Maritain footnotes this discussion with some interesting comments about Jung: "I do not believe, as Jung seems to do, in a psychological heredity, thanks to which archetypal representations would be transmitted to our unconscious. Nor do I believe in a collective Unconscious as a supra-individual entity in which each would participate." (p. 92, note 1) Whatever Jung may have done early in his career to leave this impression, we have seen that neither one of Maritain's comments fits Jung's mature thought. Maritain continues this footnote by giving his own views about the unconscious in which "one should replace the notion of the collective unconscious with that of an influence unconsciously received by each one (to diverse degrees) of the cultural community, and one should replace the notion of psychological heredity with that of cultural heredity." In short, there is a cultural influence on the unconscious of the spirit of the person receiving the revelation which shapes it.

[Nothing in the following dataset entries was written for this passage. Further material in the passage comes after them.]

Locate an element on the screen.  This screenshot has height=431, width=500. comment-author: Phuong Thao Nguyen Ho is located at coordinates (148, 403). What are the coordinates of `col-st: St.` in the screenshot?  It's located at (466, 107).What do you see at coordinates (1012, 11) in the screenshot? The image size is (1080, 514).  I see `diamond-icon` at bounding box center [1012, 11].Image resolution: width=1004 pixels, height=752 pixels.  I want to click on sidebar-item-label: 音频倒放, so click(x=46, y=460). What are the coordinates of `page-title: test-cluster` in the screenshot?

And aside from this kind of unconscious influence "the word 'archetype' can refer, not only to historically transmitted primitive forms, but also to structures or to modalities of action fundamentally natural to the human mind, which can manifest themselves in all by mere spontaneous convergence, implying no historical influence and no historical transmission." What Maritain has done, in fact, is to criticize a mistaken but widespread view of Jung, and then to articulate his own view which turns out to be the beginning of a philosophically formulated equivalent to it. Our psyches bear the deep imprint of an immense cultural past and at the same time we are influenced by the archetypal structure of the soul. And any evaluation of spiritual experiences will have to take both these aspects of the unconscious into account.